Text and element pointing records:
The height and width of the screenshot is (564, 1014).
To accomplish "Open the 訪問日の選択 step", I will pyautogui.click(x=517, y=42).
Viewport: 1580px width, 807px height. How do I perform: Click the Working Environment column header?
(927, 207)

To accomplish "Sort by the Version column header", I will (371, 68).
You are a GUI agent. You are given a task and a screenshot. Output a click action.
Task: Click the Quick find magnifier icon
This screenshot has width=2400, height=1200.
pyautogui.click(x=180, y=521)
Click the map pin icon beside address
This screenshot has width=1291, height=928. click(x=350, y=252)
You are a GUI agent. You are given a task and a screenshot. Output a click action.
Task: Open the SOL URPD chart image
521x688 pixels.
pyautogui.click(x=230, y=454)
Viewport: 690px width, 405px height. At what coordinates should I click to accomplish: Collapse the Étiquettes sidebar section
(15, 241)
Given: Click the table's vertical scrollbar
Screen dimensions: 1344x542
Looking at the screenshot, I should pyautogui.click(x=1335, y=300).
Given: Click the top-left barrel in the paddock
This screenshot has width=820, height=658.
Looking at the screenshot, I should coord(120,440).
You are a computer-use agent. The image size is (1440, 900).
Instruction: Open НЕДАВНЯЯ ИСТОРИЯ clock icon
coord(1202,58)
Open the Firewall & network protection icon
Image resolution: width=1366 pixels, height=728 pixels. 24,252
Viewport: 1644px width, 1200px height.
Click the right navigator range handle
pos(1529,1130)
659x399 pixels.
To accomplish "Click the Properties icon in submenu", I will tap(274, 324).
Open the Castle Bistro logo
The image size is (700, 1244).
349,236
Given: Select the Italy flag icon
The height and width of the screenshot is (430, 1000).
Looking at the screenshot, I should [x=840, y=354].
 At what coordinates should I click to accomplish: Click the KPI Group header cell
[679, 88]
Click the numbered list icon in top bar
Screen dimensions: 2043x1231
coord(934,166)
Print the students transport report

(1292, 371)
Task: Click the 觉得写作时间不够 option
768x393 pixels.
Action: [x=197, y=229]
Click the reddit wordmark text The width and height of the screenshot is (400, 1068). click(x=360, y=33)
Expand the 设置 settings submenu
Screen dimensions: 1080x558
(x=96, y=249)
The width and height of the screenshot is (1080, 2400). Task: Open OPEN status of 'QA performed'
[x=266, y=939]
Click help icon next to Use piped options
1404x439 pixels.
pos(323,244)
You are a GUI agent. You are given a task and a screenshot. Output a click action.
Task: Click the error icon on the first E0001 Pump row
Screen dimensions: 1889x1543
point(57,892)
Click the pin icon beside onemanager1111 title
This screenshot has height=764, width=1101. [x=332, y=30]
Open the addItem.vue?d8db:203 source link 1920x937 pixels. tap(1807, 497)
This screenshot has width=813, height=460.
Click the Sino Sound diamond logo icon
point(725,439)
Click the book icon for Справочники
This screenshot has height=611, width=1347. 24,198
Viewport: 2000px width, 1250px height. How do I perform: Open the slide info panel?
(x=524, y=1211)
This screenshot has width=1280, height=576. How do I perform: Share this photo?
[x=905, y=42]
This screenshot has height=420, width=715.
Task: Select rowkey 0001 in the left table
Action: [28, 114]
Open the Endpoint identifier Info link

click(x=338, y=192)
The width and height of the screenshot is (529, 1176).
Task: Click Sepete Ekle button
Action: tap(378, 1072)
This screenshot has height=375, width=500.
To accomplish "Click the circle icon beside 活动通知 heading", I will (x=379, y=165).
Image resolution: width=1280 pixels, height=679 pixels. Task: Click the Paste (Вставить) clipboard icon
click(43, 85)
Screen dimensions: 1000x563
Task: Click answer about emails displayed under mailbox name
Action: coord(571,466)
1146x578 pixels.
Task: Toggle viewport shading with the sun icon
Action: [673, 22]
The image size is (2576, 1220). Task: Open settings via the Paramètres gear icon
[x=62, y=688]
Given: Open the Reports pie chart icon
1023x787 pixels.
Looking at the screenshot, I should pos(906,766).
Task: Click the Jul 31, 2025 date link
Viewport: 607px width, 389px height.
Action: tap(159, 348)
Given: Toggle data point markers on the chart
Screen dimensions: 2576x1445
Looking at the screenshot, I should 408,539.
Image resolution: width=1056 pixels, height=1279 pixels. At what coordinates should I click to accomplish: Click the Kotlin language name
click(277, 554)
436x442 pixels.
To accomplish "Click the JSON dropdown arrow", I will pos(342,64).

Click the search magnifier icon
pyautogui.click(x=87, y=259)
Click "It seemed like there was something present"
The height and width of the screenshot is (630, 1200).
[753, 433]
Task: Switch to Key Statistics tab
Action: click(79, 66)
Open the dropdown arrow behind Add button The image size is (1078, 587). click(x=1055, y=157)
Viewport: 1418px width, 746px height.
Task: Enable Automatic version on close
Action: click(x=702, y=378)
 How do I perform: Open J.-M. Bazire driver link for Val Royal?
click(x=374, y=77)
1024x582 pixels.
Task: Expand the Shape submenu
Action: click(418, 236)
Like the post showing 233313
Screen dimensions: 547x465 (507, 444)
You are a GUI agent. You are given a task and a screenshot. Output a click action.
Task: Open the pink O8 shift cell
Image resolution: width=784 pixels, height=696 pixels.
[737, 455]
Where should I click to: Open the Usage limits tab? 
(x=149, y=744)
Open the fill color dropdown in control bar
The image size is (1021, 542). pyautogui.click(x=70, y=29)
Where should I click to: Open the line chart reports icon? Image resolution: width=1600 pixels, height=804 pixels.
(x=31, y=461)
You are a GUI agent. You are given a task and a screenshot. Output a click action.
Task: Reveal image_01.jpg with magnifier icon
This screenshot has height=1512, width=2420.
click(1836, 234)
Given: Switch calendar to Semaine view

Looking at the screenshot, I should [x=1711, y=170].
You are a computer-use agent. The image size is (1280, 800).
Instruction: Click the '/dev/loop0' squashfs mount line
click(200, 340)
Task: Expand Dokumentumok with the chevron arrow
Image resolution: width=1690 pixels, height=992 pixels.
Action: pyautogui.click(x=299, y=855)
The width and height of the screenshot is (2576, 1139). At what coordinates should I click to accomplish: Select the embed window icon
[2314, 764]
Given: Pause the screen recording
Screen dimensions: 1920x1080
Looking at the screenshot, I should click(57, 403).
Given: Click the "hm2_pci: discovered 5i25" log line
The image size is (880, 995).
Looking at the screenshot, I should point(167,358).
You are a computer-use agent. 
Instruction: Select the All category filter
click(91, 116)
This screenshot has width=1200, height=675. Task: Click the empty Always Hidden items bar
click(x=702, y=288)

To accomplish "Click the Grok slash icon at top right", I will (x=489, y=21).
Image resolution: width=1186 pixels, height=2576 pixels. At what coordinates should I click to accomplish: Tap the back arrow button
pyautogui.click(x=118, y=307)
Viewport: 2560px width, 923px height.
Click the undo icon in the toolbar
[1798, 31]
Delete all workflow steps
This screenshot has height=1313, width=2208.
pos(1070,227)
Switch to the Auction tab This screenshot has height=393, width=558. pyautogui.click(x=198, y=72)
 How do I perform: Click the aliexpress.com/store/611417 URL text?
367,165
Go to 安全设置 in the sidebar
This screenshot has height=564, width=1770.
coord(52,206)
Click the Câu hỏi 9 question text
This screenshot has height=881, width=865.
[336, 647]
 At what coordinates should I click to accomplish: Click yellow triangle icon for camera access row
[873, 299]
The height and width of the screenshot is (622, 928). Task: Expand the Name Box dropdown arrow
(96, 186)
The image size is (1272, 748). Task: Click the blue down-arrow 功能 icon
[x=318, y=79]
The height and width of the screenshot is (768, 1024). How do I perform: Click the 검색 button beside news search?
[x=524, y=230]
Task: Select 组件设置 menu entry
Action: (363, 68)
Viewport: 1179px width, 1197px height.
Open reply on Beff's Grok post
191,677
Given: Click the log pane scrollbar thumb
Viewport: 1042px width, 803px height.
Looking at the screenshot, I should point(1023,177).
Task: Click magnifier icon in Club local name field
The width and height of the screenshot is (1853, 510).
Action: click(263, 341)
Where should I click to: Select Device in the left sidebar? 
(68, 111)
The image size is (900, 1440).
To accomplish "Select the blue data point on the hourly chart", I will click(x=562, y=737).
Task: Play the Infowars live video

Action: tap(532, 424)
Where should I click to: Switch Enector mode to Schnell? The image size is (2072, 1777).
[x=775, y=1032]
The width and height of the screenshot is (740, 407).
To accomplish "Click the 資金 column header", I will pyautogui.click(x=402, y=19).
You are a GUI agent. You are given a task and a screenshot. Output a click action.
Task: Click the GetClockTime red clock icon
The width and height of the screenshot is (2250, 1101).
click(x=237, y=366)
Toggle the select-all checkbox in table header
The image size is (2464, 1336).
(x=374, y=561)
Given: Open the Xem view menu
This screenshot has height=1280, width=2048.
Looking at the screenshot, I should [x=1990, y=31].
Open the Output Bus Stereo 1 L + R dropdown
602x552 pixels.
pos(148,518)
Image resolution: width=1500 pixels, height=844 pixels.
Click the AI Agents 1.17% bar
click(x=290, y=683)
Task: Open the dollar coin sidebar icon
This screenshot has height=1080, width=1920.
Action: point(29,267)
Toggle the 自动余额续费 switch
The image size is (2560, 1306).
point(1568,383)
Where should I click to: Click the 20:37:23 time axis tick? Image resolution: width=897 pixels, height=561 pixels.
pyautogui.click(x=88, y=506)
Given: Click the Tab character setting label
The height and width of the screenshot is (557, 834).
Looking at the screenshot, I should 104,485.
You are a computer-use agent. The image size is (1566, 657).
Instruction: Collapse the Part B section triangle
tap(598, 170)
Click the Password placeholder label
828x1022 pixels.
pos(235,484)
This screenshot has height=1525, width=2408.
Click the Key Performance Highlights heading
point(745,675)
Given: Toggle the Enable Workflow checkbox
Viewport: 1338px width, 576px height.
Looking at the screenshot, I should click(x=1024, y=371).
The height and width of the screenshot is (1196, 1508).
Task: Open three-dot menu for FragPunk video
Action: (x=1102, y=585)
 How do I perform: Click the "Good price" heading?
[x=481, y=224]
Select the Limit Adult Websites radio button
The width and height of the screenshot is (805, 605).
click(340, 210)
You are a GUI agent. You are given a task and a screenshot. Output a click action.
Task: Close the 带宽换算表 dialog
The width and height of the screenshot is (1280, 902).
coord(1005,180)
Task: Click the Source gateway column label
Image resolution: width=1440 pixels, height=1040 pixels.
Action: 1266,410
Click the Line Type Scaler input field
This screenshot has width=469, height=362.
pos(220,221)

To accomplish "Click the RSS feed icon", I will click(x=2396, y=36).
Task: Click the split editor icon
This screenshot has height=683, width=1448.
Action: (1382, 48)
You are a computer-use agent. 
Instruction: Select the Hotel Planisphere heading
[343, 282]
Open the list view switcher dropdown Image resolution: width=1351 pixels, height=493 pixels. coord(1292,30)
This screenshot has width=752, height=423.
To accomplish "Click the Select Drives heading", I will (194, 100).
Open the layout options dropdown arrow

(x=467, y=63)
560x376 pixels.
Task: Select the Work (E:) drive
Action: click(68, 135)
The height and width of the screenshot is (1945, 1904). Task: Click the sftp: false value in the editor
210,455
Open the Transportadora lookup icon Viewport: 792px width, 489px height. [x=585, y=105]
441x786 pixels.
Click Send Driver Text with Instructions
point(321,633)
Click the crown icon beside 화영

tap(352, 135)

## Exercise objective
In the data, take the lines starting at the one containing "How do I perform: Open J.-M." and ending at the one containing "(x=149, y=744)", and reproduce only those lines with "pink" swapped for "green". Leave everything else unchanged.

## Response
 How do I perform: Open J.-M. Bazire driver link for Val Royal?
click(x=374, y=77)
1024x582 pixels.
Task: Expand the Shape submenu
Action: click(418, 236)
Like the post showing 233313
Screen dimensions: 547x465 (507, 444)
You are a GUI agent. You are given a task and a screenshot. Output a click action.
Task: Open the green O8 shift cell
Image resolution: width=784 pixels, height=696 pixels.
[737, 455]
Where should I click to: Open the Usage limits tab? 
(x=149, y=744)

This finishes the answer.